It’s a Friday night, and a boy and his dad head out at sundown for his father’s night shift as a school custodian. The pair ride to school on the boy’s father’s motorcycle, and as Dad cleans, the boy finds ways to himself busy; the two listening to a ball game on the radio. They eat their packed lunch together, and the boy reads to his father until he falls asleep on the couch. When Dad’s shift has ended, he wakes his son up, and they share a ride back home, where the boy cleans out his father’s lunch box, and curls up next to him on the recliner, drifting to sleep in his father’s embrace.
This gentle story shows a special relationship between father and son. The quiet blues and brows and mixed media are calming and provide a feeling that we’re getting a private glimpse into this family’s loving bond. The moment father and son unwrap their sandwiches and eat together is such a touching moment, the son genuinely happy to share this time with Dad as he leans into him, smiling; Dad smiling down on him.
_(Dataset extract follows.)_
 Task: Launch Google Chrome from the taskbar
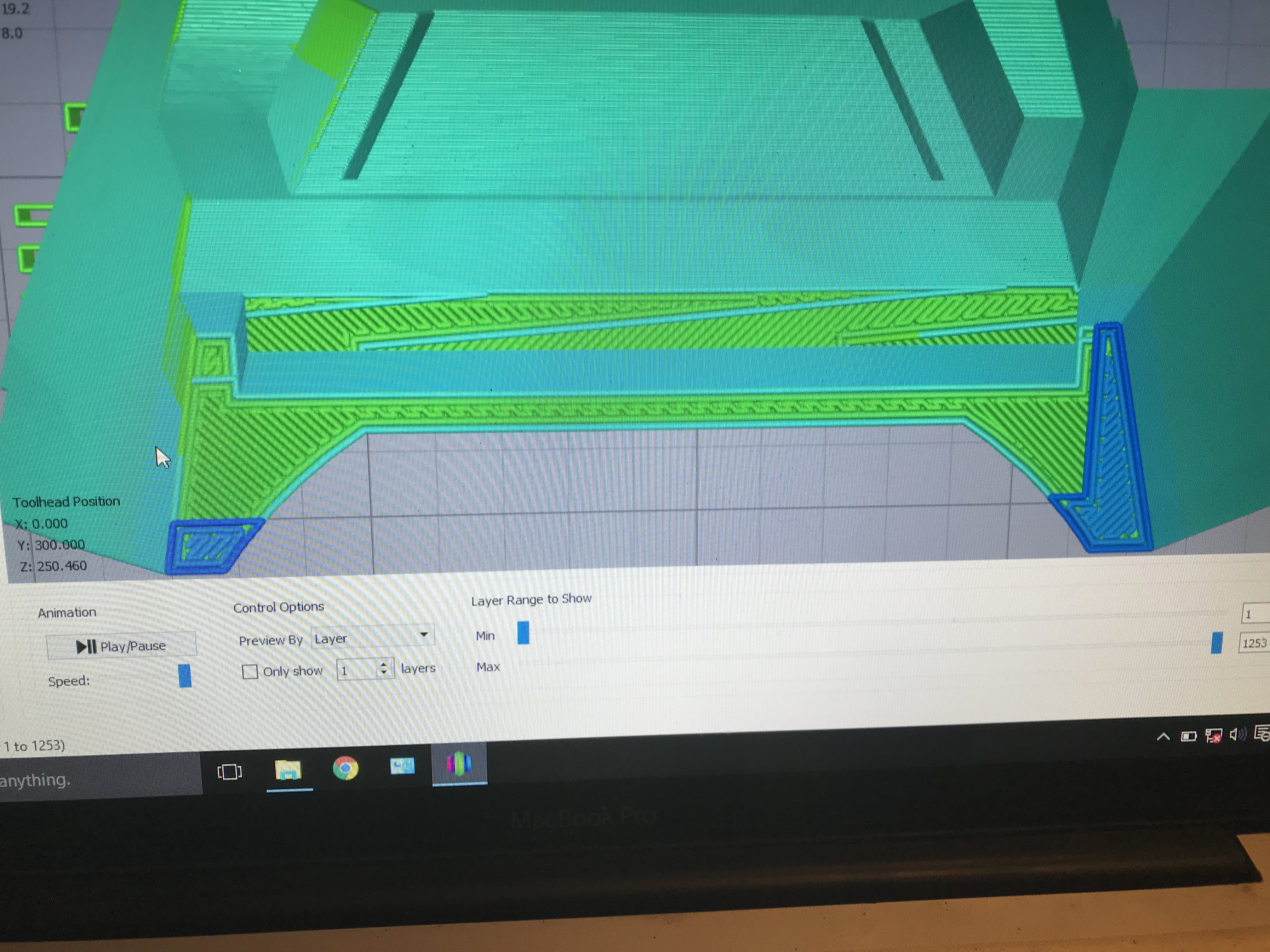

Dad gently puts his sleepy son into his jacket as they get ready to leave at 4 a.m. The boy curls into his father, head nuzzled into the crook of his father’s neck; his father’s head is turned away from readers, cheek on his son’s head. It’s a wonderful story that tells readers that quality time is what you make of it.
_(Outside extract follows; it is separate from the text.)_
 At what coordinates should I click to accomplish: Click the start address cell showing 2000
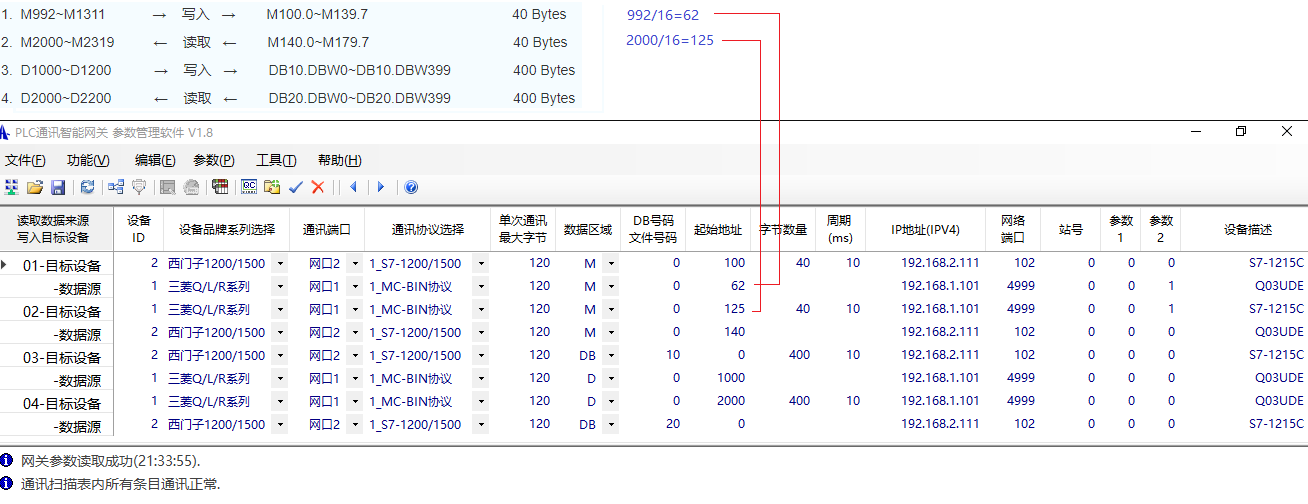731,401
Narrated by the son, the prose shows a boy so aware of everything around him: the smell of the fish as they drive over the bay; the scent of the lilacs by the school; the sigh of the building as his father opens the door to the school; even what he imagines is the scene at the baseball game on the radio, “where the sun is shining on an emerald field”. Karen Hesse gives readers a feast for the senses and G. Brian Karas uses color to accent special moments throughout the text, be it the green couch that the boy naps on, his red sneakers, or the purple lilacs by the school building.
Karen Hesse is a Newbery Medal and the Scott O’Dell Award for Historical Fiction winner. G. Brian Karas has illustrated more than 90 children’s books.